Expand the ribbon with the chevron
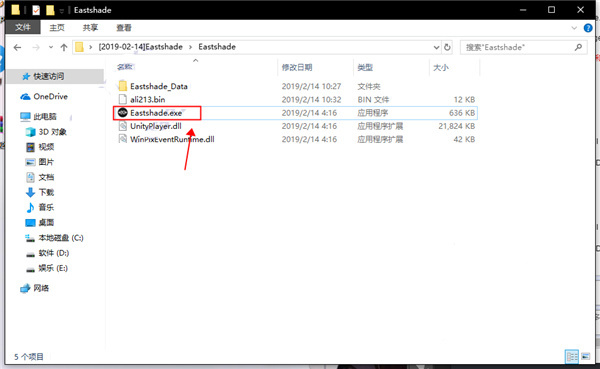 click(574, 28)
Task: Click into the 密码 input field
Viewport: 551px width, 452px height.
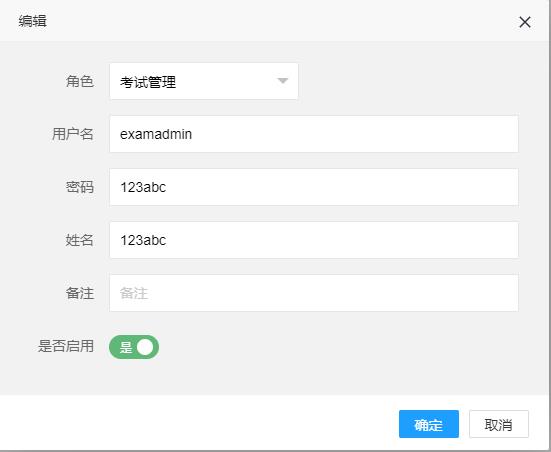Action: (x=314, y=187)
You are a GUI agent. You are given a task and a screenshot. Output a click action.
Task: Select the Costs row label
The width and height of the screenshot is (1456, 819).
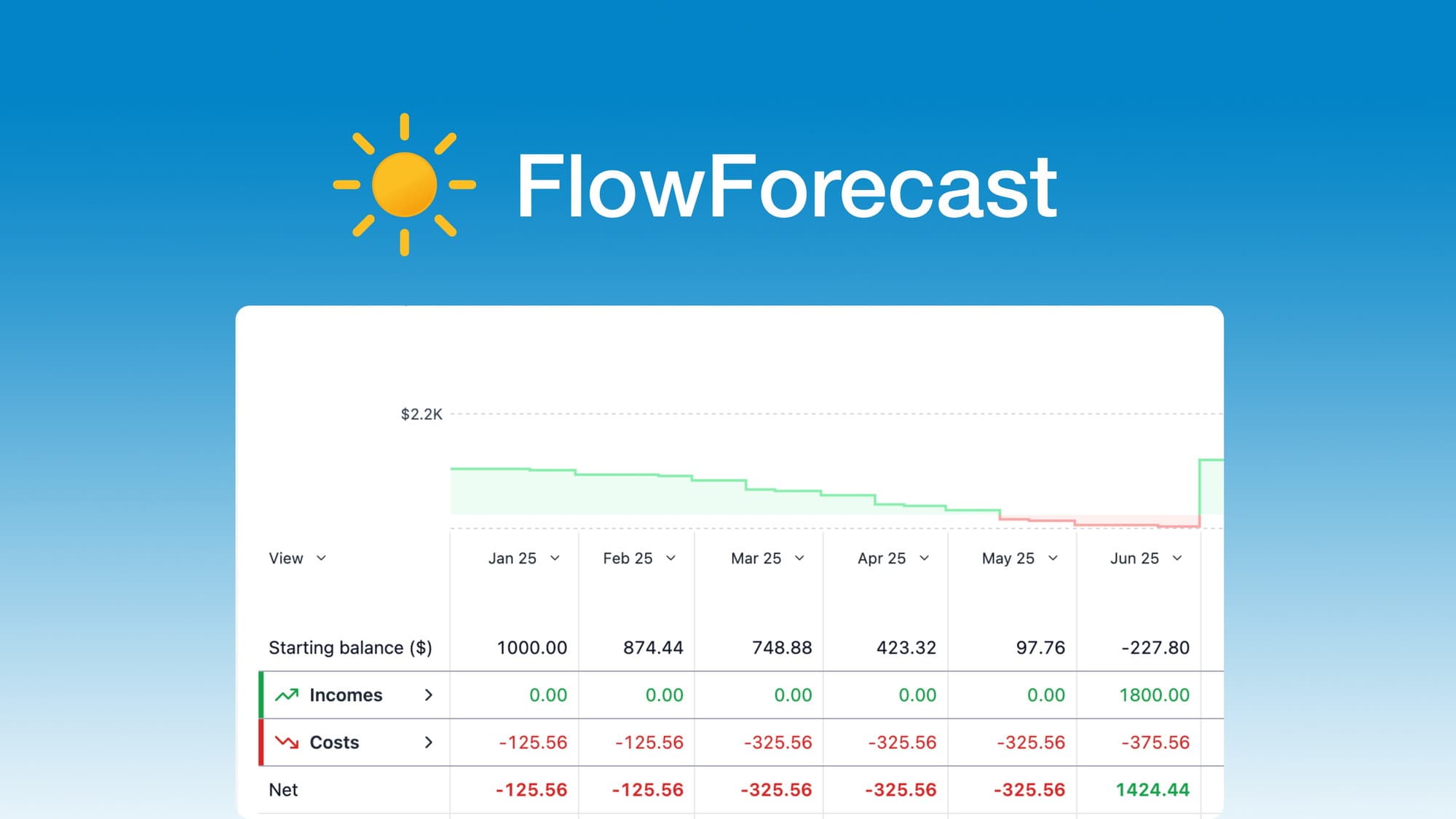click(x=333, y=743)
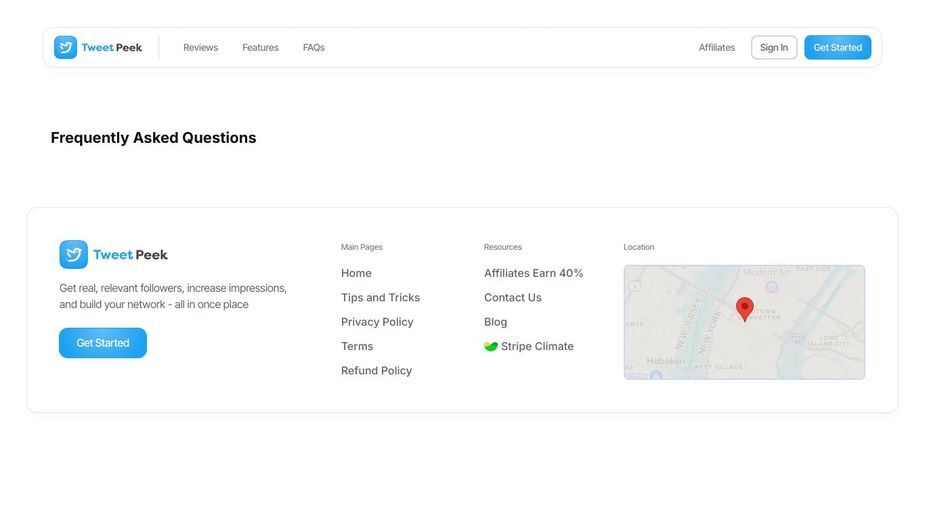Click the Sign In button
This screenshot has width=925, height=520.
tap(774, 47)
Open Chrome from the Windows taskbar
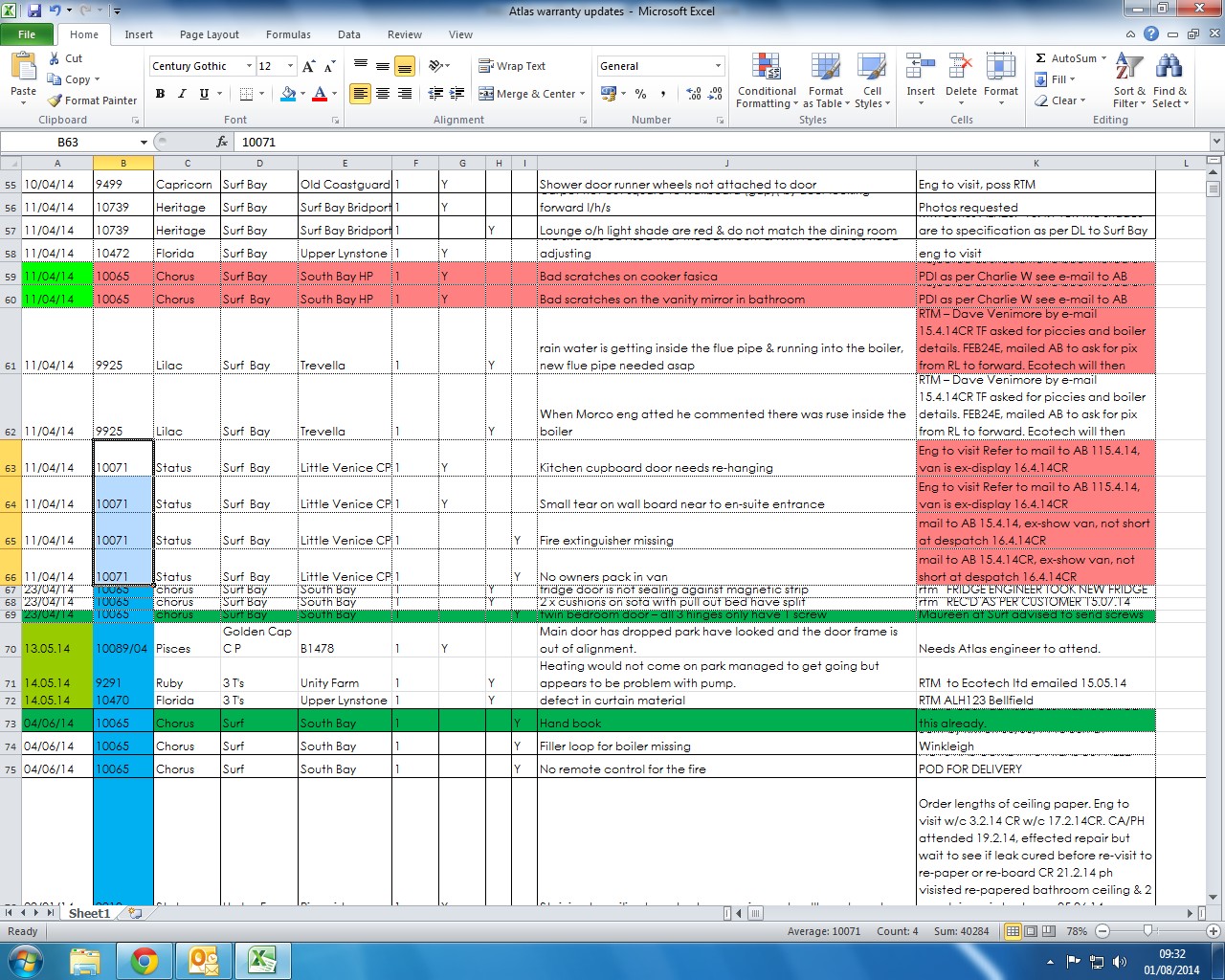The width and height of the screenshot is (1225, 980). click(145, 960)
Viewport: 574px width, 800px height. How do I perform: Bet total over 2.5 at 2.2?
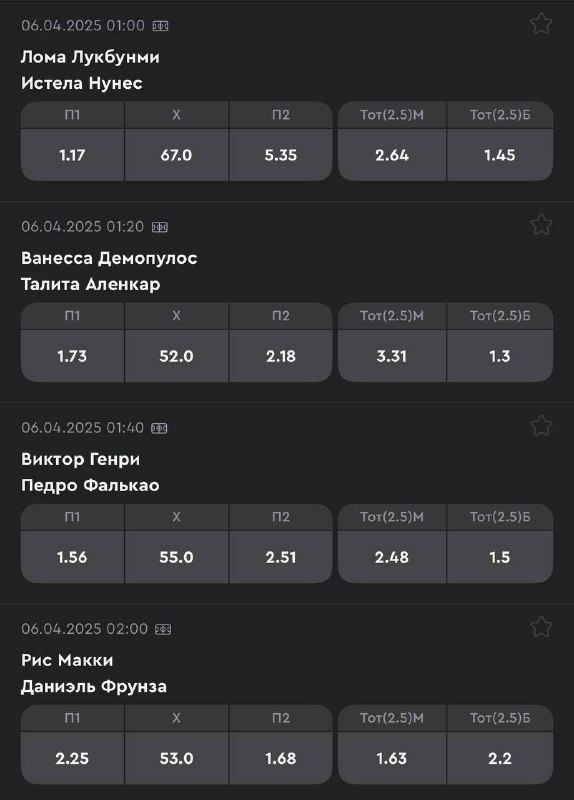coord(500,758)
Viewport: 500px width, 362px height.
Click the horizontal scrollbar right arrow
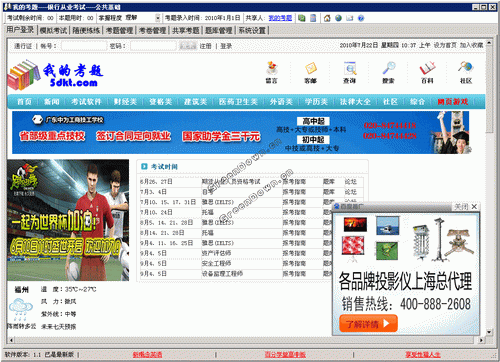tap(481, 340)
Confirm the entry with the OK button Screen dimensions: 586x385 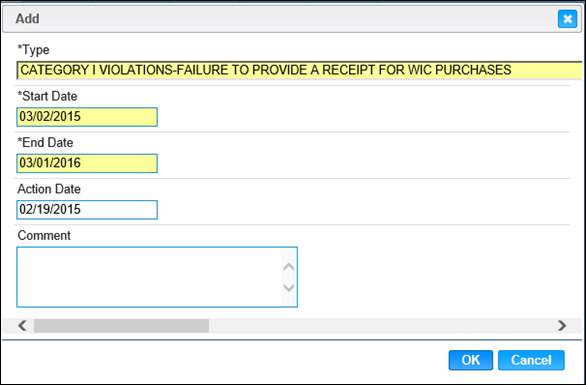coord(471,360)
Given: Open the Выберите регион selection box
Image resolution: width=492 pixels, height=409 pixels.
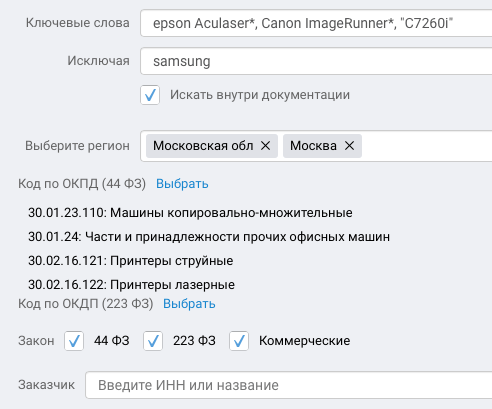Looking at the screenshot, I should click(316, 146).
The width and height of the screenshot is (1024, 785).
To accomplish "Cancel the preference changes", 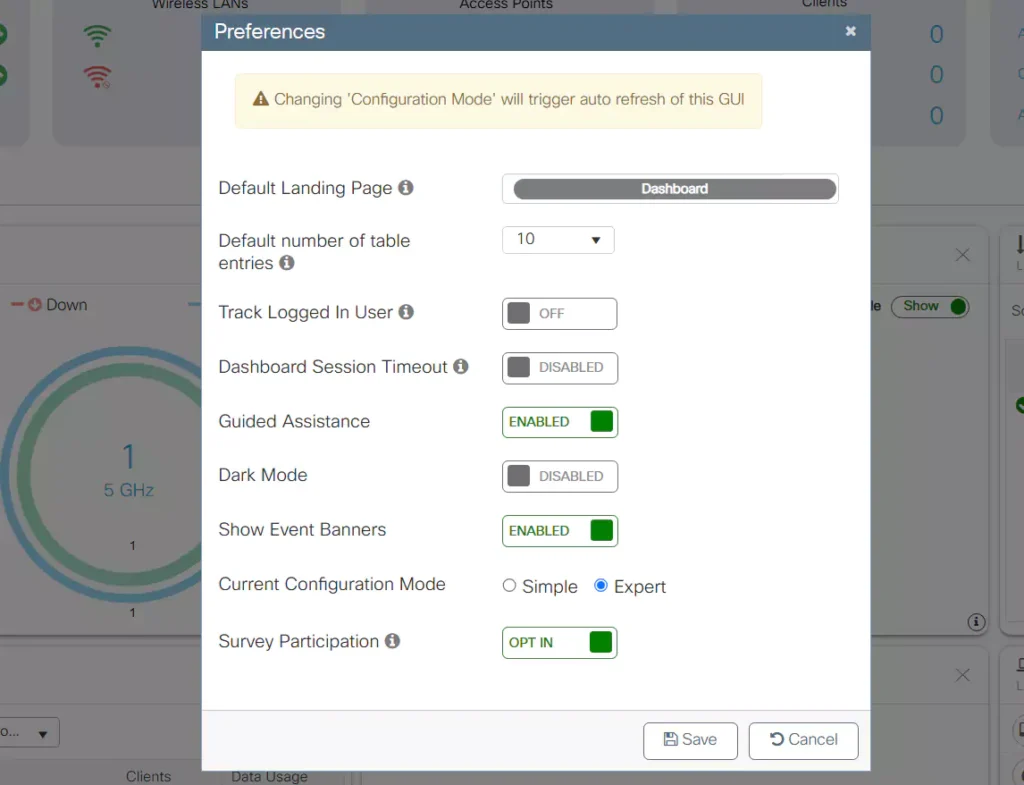I will pos(803,740).
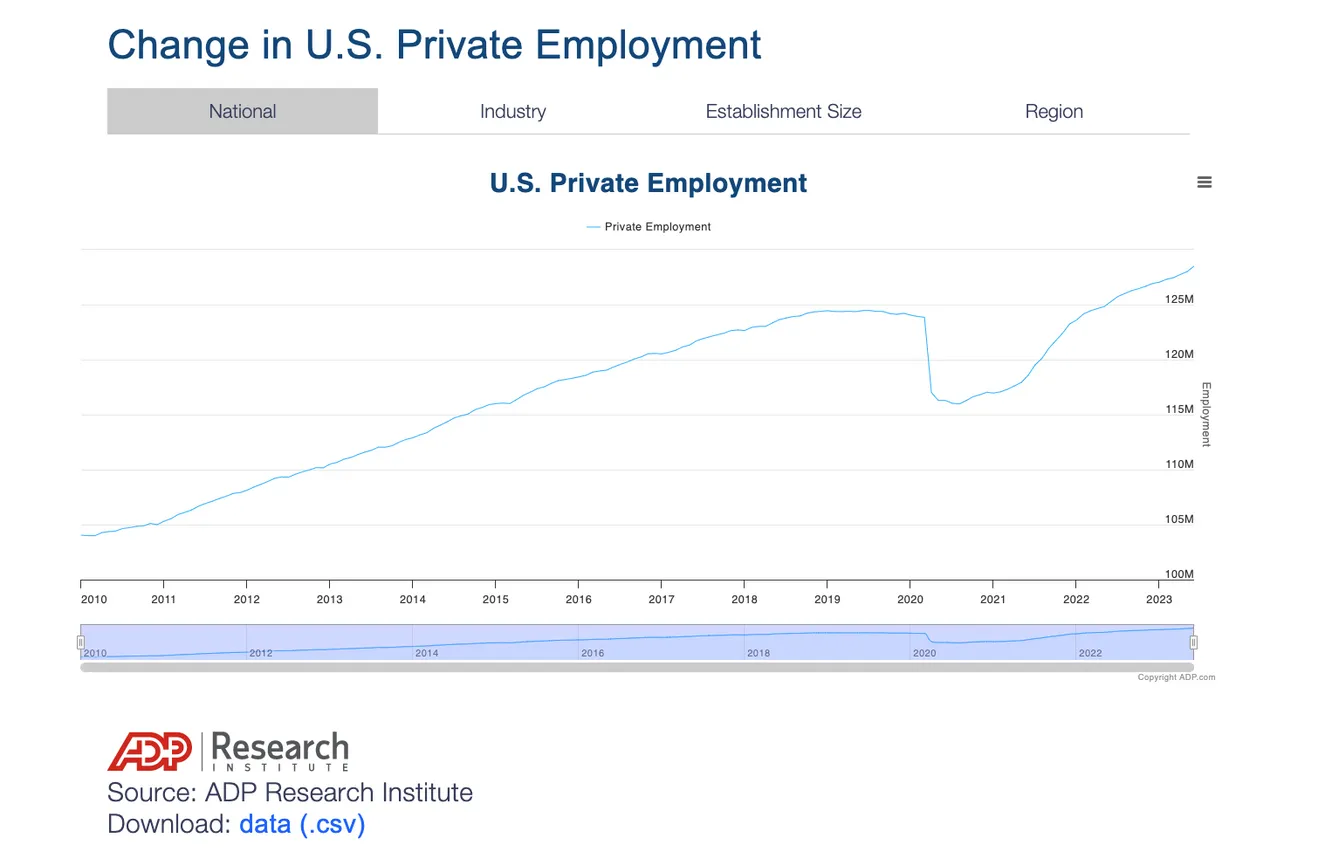Click the right navigator range handle
This screenshot has width=1332, height=859.
(x=1193, y=642)
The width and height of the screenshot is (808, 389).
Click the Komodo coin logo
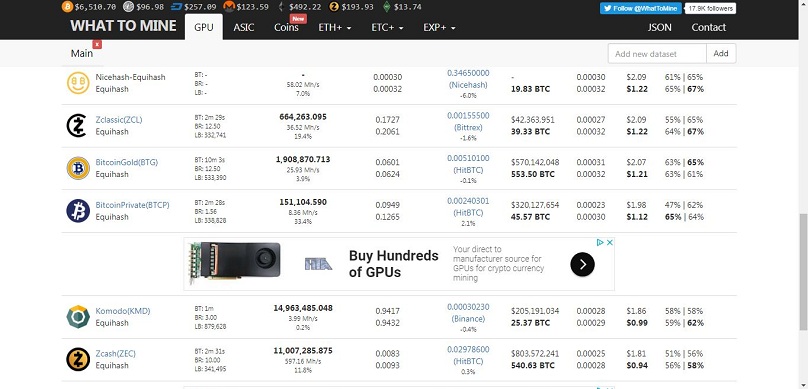tap(78, 317)
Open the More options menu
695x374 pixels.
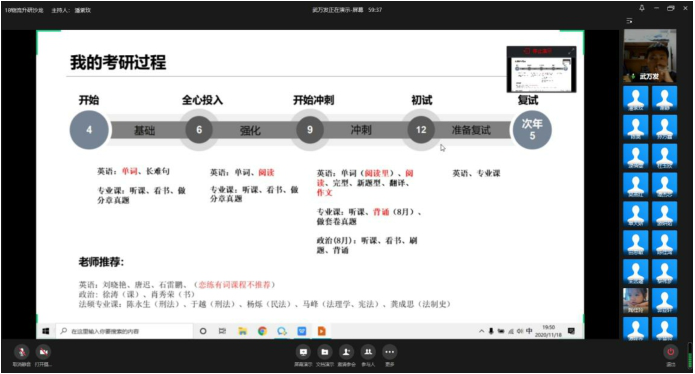(390, 352)
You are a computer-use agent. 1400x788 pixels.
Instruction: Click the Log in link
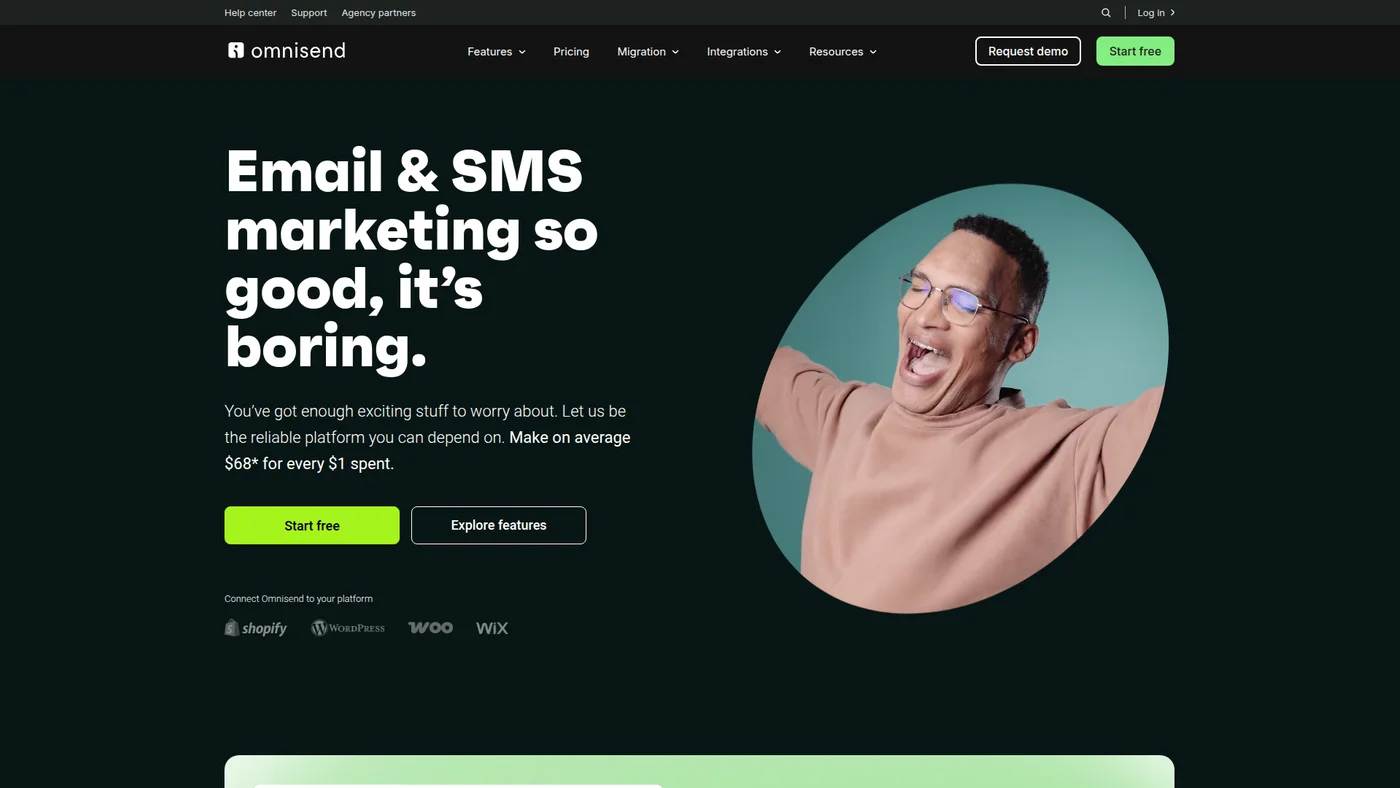(x=1151, y=13)
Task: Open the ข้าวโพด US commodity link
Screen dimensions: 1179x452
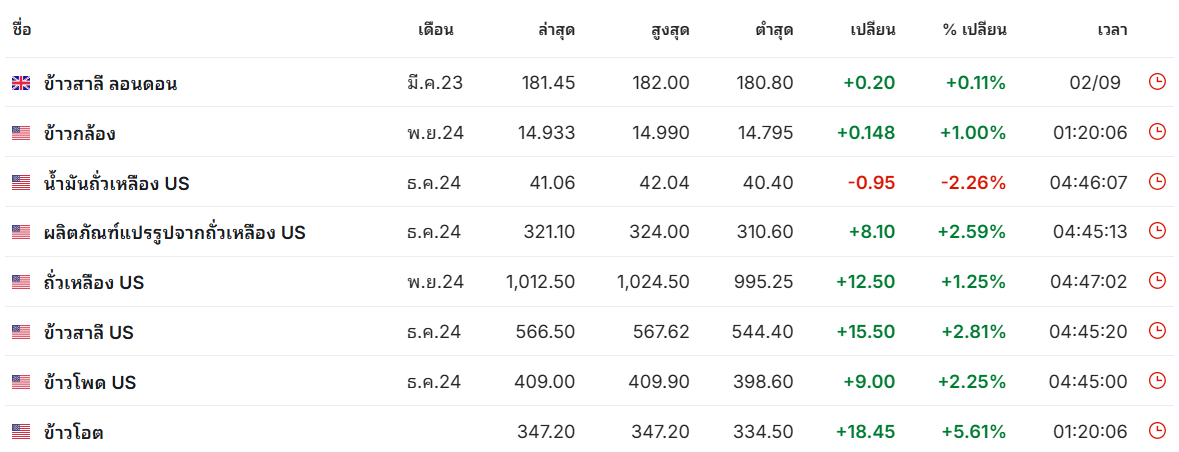Action: tap(90, 382)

⁂

**What this task involves:**
Tell how many lines in the records above contain "agent", giving the number and no other words.

**Response to this exercise:**
2